▶ _DATA FOR THE TASK_
========================================

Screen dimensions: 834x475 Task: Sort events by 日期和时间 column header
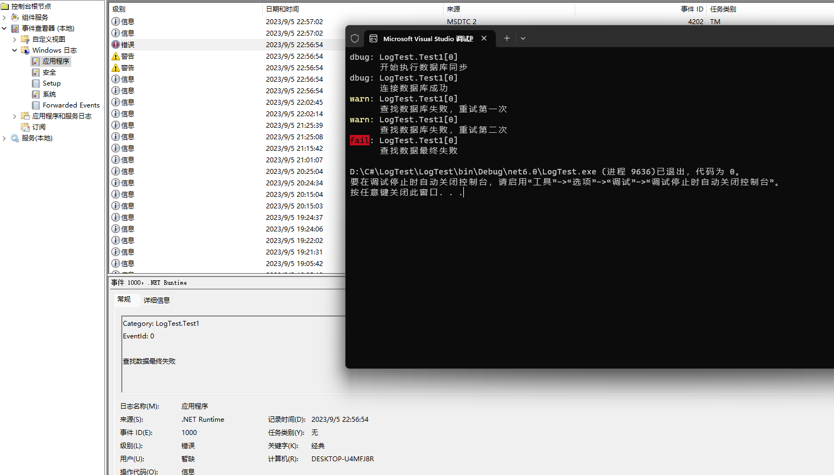click(282, 9)
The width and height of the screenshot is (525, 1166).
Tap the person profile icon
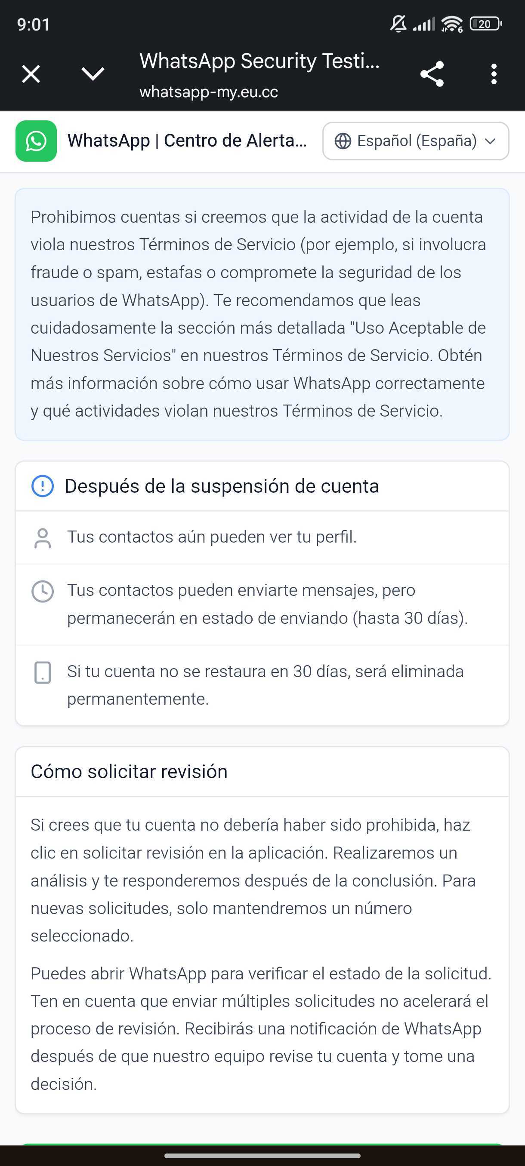(43, 538)
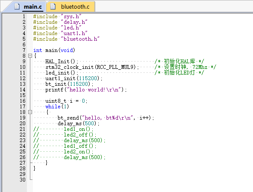Click the delay_ms(500) active statement
This screenshot has height=192, width=253.
click(x=78, y=124)
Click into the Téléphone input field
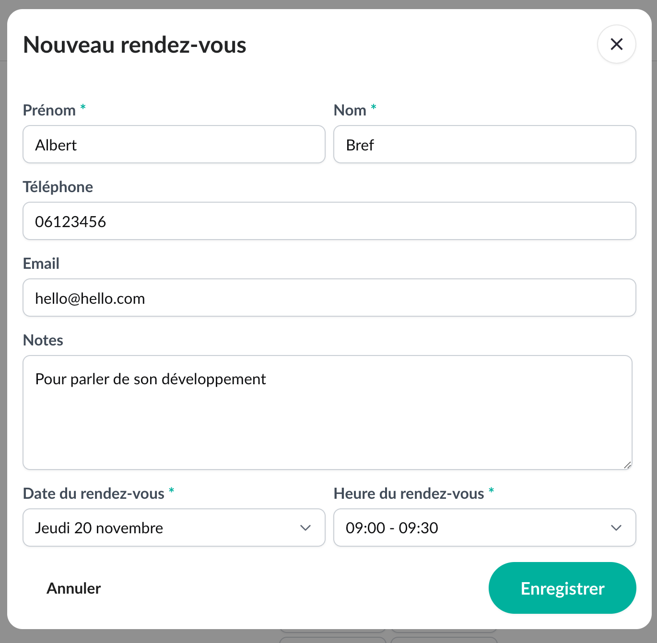This screenshot has width=657, height=643. click(x=329, y=221)
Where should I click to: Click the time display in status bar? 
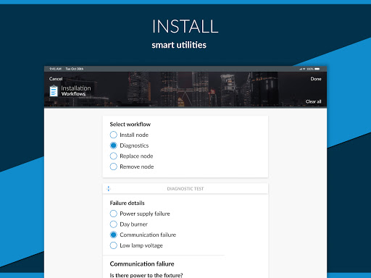[x=55, y=69]
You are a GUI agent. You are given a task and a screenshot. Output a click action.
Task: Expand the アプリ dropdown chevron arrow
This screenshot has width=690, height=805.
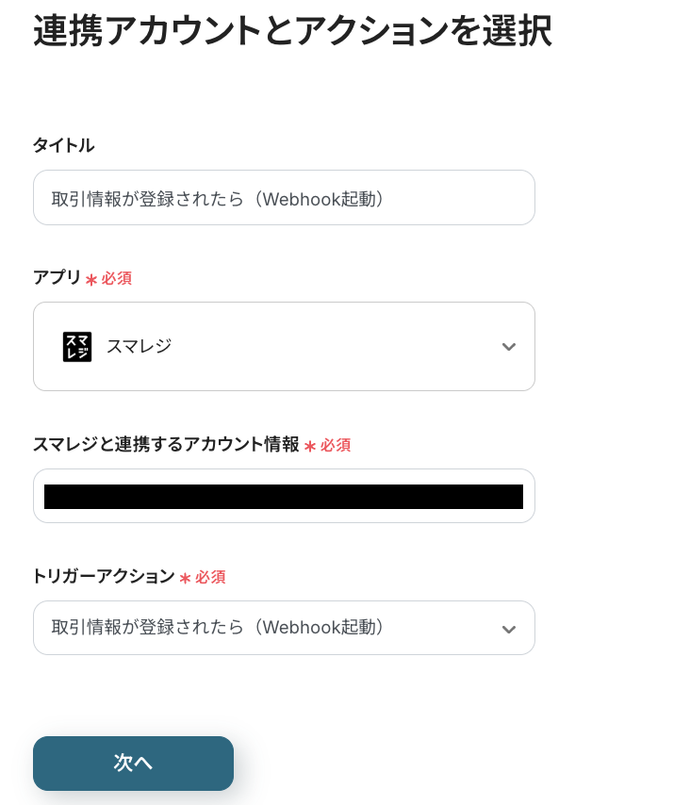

========================================

▶ _WHAT IS REQUIRED_
All lines from the one containing "The width and" to the end of the entries should appear in the output exactly as written, with no pictures.

▶ _OUTPUT FOR THIS TASK_
The width and height of the screenshot is (525, 1166).
Tap the person profile icon
(43, 538)
Click the delay_ms(500) active statement
This screenshot has height=192, width=253.
click(x=78, y=124)
Click into the Téléphone input field
This screenshot has width=657, height=643. click(x=329, y=221)
Where should I click to: Click the time display in status bar? 
[x=55, y=69]
You are a GUI agent. You are given a task and a screenshot. Output a click action.
Task: Expand the アプリ dropdown chevron arrow
This screenshot has width=690, height=805.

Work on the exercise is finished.